_AVAILABLE RECORDS:_
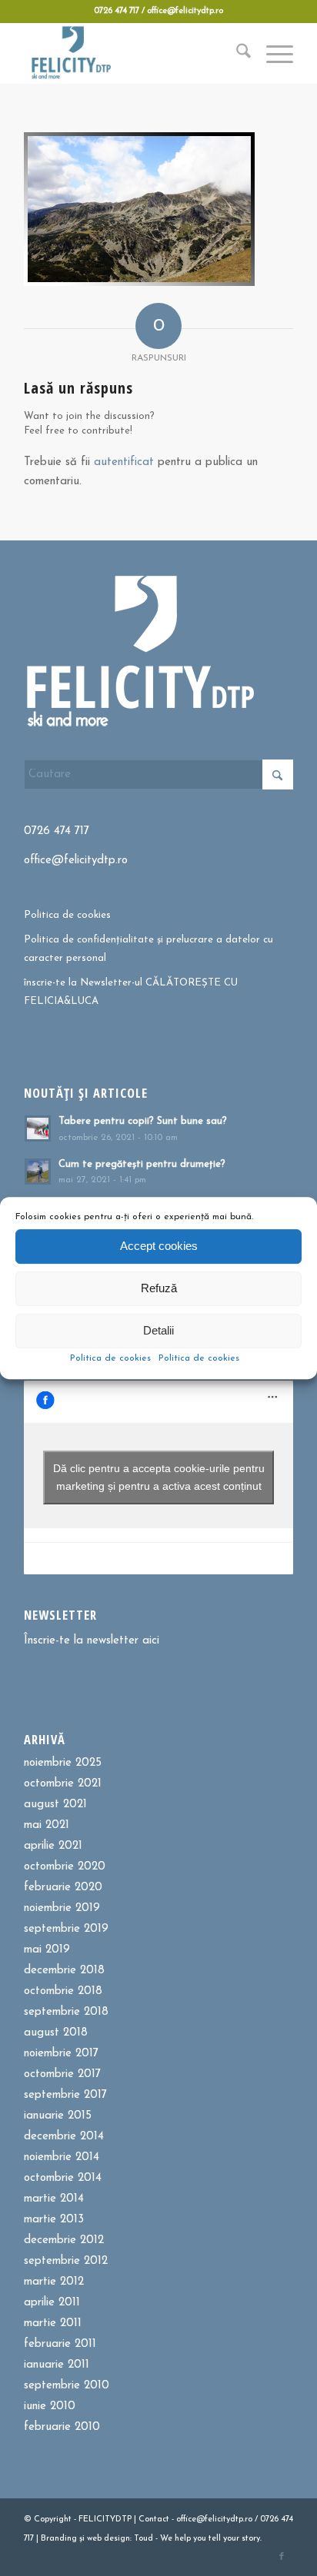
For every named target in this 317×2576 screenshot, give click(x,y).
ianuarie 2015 (58, 2116)
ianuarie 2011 (56, 2365)
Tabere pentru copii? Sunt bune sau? (142, 1121)
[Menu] (272, 53)
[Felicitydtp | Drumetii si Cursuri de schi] (131, 53)
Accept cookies (159, 1245)
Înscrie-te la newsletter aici (91, 1641)
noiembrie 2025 (63, 1763)
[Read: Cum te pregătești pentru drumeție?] (38, 1171)
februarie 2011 (60, 2344)
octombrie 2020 (64, 1867)
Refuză (159, 1288)
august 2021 (55, 1804)
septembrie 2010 (66, 2386)
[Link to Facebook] (281, 2556)
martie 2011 (53, 2323)
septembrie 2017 (65, 2095)
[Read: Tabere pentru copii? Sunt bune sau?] (38, 1128)
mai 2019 (47, 1950)
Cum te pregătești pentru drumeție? (141, 1164)
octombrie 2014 (63, 2178)
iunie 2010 (49, 2406)
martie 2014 (54, 2199)
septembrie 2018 (66, 2012)
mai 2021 (46, 1825)
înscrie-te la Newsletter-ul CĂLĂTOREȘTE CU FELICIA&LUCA (131, 991)
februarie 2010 (62, 2427)
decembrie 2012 (64, 2240)
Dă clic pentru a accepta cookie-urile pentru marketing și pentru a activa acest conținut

_TASK INSTRUCTIONS:_ Every line of the records containing the word "septembrie" must appear in the answer.

_RESPONSE TO THIS EXERCISE:_
septembrie 2010 (66, 2386)
septembrie 2017 (65, 2095)
septembrie 2018 (66, 2012)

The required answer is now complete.